**WHAT TO WORK ON**
Copy out, without any change, the part of the items below that opens with the line containing "Where should I" and closes with the line containing "point(411,263)", including both of those lines.

# START OF DATA FOR THIS TASK

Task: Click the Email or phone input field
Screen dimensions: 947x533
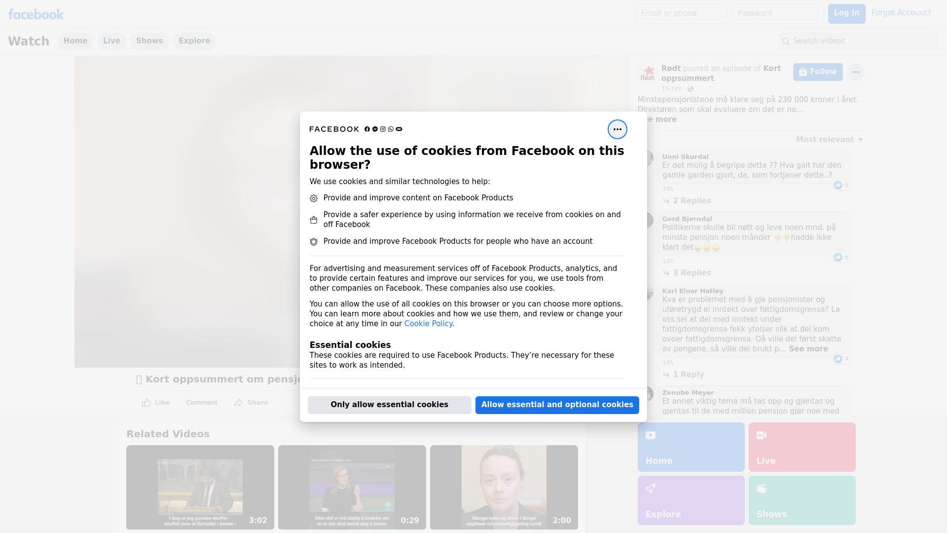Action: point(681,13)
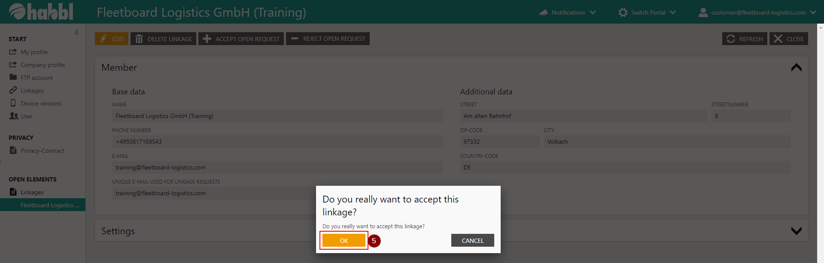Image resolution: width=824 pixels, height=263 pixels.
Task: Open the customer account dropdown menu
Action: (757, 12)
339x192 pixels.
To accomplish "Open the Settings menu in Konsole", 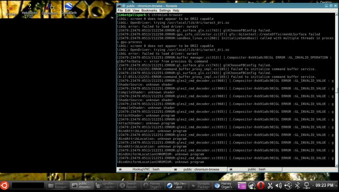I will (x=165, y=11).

# END OF DATA FOR THIS TASK
# START OF DATA FOR THIS TASK

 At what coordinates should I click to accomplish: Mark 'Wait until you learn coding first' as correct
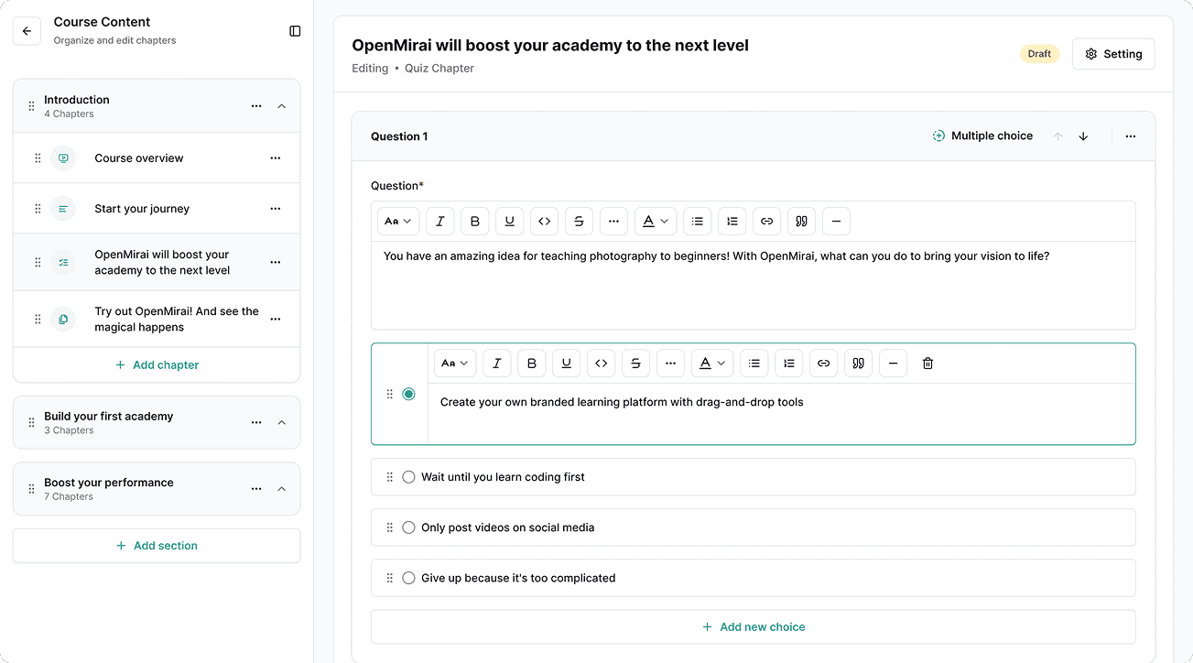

# END OF DATA FOR THIS TASK
# START OF DATA FOR THIS TASK

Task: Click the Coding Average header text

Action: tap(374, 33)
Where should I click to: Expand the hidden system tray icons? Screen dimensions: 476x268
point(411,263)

# END OF DATA FOR THIS TASK

**RESULT OF THE EXERCISE**
Where should I click to: Expand the hidden system tray icons? Screen dimensions: 476x268
point(411,263)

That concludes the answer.